# Selected passage
It couldn't happen to a nicer guy and it can't happen fast enough for the North Korean people, who have suffered through generations of repression, misery, death, and hunger.
No doubt some doctor will be flown in to provide him with the best care he could get, all while the North Korean medical system is a complete joke. Indeed, that may have been the case when a team of German doctors came to North Korea last month, though they deny that they treated the dictator:
Speculation about the state of Kim's health was heightened when a team of six doctors from the German Heart Institute in Berlin flew to Pyongyang, the North Korean capital, for eight days last month. Kim, who also suffers from diabetes, was believed by diplomats to have been among those on the list for treatment by the combined medical and surgical team. But a spokesman for the German team said they had only treated three labourers, a nurse and a scientist.And if anyone thinks that his sons are going to be an improvement over L'il Kim, think again. Think Uday and Qasay Hussein. These two are no better than their father, and a collective leadership is just as bad.

(Stored data)
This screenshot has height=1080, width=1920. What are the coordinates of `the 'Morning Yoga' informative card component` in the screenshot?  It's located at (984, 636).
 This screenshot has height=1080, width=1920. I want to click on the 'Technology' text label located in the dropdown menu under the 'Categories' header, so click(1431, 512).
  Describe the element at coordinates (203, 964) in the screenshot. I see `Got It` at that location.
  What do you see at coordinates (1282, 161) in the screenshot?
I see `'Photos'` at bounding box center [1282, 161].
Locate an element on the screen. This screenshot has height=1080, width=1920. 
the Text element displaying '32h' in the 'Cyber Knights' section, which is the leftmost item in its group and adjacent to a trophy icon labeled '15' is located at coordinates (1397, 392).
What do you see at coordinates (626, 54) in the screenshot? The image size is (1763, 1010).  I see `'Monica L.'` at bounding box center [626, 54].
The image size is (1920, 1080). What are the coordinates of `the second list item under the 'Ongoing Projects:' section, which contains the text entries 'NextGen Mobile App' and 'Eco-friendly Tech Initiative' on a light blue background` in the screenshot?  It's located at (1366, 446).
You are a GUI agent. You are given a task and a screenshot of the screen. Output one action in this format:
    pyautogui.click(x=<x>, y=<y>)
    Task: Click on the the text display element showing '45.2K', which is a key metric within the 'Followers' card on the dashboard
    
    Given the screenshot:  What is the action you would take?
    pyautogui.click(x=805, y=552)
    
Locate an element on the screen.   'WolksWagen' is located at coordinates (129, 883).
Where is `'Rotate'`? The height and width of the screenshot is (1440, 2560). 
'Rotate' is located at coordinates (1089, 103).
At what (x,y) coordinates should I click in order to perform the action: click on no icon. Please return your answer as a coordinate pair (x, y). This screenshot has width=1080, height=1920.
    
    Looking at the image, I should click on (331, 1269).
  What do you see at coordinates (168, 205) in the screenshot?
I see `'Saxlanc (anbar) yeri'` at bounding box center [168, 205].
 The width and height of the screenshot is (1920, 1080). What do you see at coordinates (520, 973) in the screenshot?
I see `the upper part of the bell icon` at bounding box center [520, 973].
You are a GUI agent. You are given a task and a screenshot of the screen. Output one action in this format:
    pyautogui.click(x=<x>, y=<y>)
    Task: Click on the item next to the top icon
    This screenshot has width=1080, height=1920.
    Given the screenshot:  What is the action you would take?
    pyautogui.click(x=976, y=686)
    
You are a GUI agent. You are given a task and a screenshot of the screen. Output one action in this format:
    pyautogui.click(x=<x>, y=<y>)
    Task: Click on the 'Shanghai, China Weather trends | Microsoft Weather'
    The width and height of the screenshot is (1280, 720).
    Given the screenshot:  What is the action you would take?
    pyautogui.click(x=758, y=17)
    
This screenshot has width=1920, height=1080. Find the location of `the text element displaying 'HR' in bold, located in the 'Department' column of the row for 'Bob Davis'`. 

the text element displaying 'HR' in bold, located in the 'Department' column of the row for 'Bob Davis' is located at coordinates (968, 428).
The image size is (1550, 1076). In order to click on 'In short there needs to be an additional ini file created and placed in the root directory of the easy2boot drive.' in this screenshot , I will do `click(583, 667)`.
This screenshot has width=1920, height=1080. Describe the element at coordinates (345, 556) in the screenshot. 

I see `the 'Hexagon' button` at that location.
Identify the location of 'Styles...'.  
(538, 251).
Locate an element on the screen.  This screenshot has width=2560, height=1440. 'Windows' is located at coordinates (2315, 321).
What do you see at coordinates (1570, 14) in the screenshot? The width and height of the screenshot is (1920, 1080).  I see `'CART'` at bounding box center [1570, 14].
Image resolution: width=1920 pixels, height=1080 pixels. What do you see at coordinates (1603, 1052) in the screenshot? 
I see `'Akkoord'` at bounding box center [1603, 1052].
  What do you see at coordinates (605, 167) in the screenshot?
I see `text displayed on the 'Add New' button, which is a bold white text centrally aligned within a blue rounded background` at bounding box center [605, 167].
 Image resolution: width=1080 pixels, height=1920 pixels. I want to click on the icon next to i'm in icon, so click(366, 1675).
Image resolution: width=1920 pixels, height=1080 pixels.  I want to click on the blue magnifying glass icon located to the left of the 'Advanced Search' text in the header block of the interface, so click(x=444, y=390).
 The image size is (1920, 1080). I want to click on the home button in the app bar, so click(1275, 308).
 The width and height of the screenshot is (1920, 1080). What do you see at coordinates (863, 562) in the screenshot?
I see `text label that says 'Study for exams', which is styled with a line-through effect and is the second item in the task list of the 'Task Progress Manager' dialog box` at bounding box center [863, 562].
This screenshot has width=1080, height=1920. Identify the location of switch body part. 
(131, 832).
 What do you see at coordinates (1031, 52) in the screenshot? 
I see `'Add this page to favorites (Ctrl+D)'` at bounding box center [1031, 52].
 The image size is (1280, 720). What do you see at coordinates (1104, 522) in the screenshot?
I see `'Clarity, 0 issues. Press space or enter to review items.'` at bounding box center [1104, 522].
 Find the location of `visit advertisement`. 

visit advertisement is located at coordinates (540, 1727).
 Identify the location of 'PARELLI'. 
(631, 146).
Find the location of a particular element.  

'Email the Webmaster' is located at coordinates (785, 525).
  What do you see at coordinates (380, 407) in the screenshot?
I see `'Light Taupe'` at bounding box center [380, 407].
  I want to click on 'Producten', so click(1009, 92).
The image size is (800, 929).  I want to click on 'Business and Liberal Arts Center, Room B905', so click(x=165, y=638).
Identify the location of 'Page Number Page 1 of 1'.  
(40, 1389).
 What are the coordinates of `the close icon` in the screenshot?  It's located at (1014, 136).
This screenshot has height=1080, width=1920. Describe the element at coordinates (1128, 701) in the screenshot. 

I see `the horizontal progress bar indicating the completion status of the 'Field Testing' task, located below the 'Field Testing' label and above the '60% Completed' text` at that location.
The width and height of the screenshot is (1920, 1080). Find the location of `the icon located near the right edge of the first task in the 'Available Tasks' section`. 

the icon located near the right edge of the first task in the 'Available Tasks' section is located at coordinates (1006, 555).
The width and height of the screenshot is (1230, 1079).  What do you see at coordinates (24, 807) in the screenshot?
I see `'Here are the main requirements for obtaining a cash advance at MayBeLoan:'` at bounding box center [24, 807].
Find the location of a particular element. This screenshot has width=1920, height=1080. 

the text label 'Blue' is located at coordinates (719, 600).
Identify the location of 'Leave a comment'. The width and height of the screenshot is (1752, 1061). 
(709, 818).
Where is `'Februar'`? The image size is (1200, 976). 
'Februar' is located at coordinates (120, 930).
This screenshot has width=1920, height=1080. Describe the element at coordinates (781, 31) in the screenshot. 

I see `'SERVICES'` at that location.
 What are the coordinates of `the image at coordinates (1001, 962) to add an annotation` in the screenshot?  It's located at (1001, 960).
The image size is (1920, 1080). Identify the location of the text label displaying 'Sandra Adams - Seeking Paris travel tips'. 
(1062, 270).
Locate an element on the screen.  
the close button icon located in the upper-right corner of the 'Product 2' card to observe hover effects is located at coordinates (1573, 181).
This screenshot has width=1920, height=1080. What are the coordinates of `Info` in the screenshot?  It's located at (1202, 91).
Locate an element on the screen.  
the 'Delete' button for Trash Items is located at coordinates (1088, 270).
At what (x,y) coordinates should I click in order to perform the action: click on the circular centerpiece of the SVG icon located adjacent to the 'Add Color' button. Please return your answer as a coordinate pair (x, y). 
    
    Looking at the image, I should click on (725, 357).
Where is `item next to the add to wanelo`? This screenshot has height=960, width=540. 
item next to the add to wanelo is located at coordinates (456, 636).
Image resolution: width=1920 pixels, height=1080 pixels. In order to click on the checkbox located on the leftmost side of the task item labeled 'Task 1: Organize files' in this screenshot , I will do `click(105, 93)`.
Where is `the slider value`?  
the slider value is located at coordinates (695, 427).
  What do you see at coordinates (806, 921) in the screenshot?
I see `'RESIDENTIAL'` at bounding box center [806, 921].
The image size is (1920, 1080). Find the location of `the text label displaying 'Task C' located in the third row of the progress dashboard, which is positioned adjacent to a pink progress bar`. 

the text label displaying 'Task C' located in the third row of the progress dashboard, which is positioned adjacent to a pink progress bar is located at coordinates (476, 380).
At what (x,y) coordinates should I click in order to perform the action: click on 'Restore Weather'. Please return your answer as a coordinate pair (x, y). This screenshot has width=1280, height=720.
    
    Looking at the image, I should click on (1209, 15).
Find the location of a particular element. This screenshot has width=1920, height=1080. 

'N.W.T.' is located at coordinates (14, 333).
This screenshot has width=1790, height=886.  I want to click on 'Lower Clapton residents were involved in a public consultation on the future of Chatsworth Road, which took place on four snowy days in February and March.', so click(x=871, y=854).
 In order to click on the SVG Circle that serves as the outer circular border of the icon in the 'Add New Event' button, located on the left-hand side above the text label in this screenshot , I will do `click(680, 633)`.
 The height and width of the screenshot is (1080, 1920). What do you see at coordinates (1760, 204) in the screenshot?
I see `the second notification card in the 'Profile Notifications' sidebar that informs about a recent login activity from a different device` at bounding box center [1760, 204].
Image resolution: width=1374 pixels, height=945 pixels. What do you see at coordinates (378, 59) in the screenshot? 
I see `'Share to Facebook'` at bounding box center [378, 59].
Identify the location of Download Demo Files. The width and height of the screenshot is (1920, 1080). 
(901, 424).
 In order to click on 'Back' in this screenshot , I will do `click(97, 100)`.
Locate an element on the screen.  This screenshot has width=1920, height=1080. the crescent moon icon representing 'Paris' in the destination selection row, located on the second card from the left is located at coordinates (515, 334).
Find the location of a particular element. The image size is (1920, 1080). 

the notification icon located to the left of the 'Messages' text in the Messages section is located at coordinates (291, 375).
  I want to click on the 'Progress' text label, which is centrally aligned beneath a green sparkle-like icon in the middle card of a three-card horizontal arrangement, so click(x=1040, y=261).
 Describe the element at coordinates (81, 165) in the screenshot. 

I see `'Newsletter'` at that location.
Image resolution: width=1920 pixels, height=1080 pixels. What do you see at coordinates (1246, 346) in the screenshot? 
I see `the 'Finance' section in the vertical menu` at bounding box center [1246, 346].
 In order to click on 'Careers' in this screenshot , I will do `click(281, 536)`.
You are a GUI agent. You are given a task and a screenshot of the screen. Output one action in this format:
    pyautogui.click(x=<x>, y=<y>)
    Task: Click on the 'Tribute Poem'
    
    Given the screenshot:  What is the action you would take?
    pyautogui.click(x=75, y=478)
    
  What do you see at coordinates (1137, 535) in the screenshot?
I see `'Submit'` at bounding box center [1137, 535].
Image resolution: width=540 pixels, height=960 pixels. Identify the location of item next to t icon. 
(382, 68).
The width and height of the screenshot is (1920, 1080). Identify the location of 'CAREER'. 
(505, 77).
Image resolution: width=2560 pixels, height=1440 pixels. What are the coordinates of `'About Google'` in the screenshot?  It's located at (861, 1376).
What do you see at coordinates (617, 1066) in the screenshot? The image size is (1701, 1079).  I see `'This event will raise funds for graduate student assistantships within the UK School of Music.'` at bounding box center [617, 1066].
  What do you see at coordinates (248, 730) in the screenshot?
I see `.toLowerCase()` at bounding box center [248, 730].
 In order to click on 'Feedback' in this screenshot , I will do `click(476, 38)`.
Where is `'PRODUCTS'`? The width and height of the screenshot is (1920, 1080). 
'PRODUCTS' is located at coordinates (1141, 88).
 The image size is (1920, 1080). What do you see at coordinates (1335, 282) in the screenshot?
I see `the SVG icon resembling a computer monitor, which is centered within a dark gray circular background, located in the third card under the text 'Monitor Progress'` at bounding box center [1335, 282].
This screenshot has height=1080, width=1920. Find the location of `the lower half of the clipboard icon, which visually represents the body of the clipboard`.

# Task directions
In the passage on Kim's health, whom did the spokesman for the German team say they had treated in Pyongyang?

# Your response
Three laborers, a nurse and a scientist.